● TEXT:
•••••
MasPar: Massively Parallel Computers – 32 cores on a chip

MasPar PE3232 - 32 12.5MHz 32 bit Processing Elements - 1992

MasPar PE3232 – 32 12.5MHz 32 bit Processing Elements – 1992

In the 1980’s DEC researchers were designing a supercomputer based on the Goodyear MPP from 1983.  Jeff Kalb was in charge of the division of DEC involved in this work.  The original Goodyear MPP wa based on a 1-bit processor element (PE).  DEC increased that to a 4-bit PE as well as increased the connectivity between PE’s.  When DEC decided to not commercialize the supercomputer design Kalb left (with DEC’s blessing) to start a company of his own that would.  Thus the creation of MasPar in 1987.
•••••
● DATA EXCERPT:
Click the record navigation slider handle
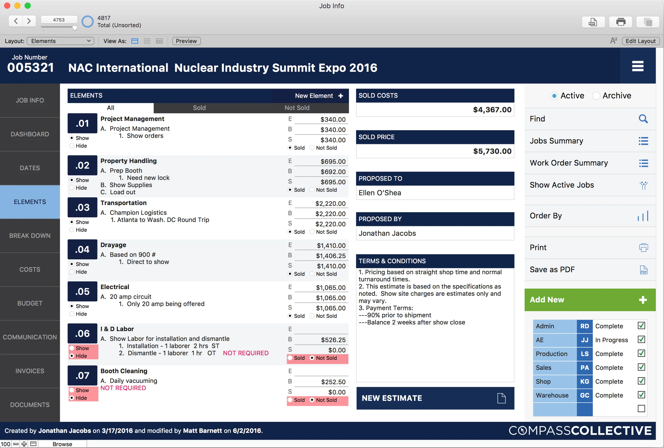Image resolution: width=664 pixels, height=448 pixels. pyautogui.click(x=75, y=28)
•••••
● WHAT YOU NEED TO DO: Can you continue the MasPar history text above from its final sentence?

● ANSWER TO THE PROBLEM:
MasPar derives its name from the product it sought to create, a Massively Parallel supercomputer.  These type of computers, also referred to as vector processors are SIMD machines, Single Instruction, Multiple Data.  They perform the same operation on a very large set of data.  SIMD instructions are now found on most all desktop processors, where they can greatly speed up processing of multimedia.  In the late 1980’s there was several companies making such MPP computers.  Perhaps the most famous was Cray, but there was also Thinking Machine’s Connection Machine, Intel’s Paragon (i860 based), nCUBE’s hypercube, Meiko Scientific’s CS-1 (Transputer based) and several others.  Such systems cost from upwards of $100,000 each so sales were not vast, typically companies sold a few hundred to a few thousand systems.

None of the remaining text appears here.